Three trips were made to Haida Gwaii in 2022. The first was the end of March 2022 where two ADCP were deployed in Masset Inlet; one from Luna Sea Solutions and the other from PRIMED. The Luna Sea ADCP was deployed for 72 hours, whereas PRIMED’s ADCP for 3 months. In addition to the ADCP deployments, a drone and drifters survey was preformed with the drone capturing video footage at multiple altitudes. In July 2022, the PRIMED team returned to recover the ADCP in Masset Inlet and deployed an additional ADCP in Skidegate Inlet. The final trip to Haida Gwaii was in September of the same year, The ADCP in Skidegate was recovered and a TRIAXYS buoy was deployed on the East Coast for Moresby Island (see below).
In September 2022, the PRIMED team made a trip up to Haida Gwaii to deploy a TRIAXYS buoy off the East Coast of Moresby Island. It had been deployed for 9 months before it was recovered at the end of June in 2023. Jackie and Riley spent 4 days in Daajing Giids organizing and coordinating with the vessel operator of the Haida Spirit which resulted in a sucessful buoy recovery. The buoy was shipped back to Victoria for its annual maintenance.
The FLiDAR buoy was deployed for 8 months prior to being recovered on July 26th, 2022. Similar to the deployment, Salish Sea Industrial Services (SSIS) was contracted for the recovery. The FLiDAR buoy was recovered smoothly and took approximately 3 hours and 30 minutes included travel times to and from the dock and the station. On November 2nd, 2022 the FLiDAR buoy was deployed again using SSIS at a slightly different location, 48°23.648’N, 123°18.5233’W, and a depth of 25m.

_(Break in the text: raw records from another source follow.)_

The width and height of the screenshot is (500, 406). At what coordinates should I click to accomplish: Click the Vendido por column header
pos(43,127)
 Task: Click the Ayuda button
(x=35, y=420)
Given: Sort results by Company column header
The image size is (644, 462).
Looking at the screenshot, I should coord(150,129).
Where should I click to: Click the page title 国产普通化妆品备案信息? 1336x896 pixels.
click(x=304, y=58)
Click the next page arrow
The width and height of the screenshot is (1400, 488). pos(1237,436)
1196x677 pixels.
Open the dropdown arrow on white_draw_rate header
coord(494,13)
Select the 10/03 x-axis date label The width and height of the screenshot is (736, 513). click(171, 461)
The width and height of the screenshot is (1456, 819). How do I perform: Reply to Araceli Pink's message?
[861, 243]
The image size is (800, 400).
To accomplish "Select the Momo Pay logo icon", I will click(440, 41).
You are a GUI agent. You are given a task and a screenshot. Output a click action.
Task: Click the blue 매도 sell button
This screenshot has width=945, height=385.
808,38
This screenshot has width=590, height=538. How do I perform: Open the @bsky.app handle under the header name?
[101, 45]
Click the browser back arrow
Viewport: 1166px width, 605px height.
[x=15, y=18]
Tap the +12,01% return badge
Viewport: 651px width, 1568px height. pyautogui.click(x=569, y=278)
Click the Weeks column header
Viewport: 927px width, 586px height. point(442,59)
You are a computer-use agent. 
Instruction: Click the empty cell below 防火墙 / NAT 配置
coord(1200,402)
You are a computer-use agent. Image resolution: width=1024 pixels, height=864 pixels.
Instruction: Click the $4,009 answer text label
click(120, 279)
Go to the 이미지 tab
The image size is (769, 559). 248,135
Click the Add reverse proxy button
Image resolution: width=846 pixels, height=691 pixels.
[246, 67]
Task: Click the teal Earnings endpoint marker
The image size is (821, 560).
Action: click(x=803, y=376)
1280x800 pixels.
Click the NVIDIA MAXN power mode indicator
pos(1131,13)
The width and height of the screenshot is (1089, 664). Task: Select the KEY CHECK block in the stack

Attempted CoastScout recovery & redeployment
The CoastScout was intended on being recovered in November 2021; however, due to the rough winters the west coast experiences and scheduling conflicts with vessels and PRIMED personnel, the trip was postponed until February 2022. Chloe and Justin (from Fisheries) searched for 4 hours attempting to locate the CoastScout but were unfortunately unsuccessful. In September 2022, the TRIAXYS was successfully recovered and brought back to Victoria.
Watchmate Buoy deployment
The first field work trip of 2023 was to Tofino in May to recover and deploy a WatchMate buoy at Amphitrite Bank. The PRIMED team successfully deployed a new WatchMate 6km off the west coast of Ucluelet. Unfortunately, due to a malfunction with the vessel’s crane, the old WatchMate that was intended on being recovered remains at Amphitrite Bank.
The FLiDAR at Trial Island was deployed for 7-months before being recovered on June 6th, 2023. The buoy was recovered by the Salish Sea Industry crew, two AXYS technicians, and one PRIMED staff. While the buoy was on the dry dock, the diesel generator was replaced with a new one, a new Superwind turbine replaced the older one, and two additional solar panels were installed on the starboard and stern sides of the buoy. The FLiDAR was redeployed on July 14th, 2023. During its current deployment, the buoy is intended for collecting data and ironing out any kinks for approximately 6-months before it is shipped to Haida Gwaii for deployment in Spring 2024.
Triaxys buoy recovery
On June 26th, 2023, PRIMED staff Jackie and Riley traveled to Haida Gwaii to recover a Triaxys buoy in the Hecate Strait. As PRIMED has worked with the Haida Spirit crabbing vessel for previous deployments, they decided to use it again. A weather window opened up before Jackie and Riley arrived so the captain and his crew recover the buoy without the PRIMED crew since Haida Gwaii’s weather can be unpredictable. The recovery went smoothly. The buoy was picked up in Masset the following day. The PRIMED team was able to sneak in a hike after work up the Sleeping Beauty trail. The views were absolutely incredible!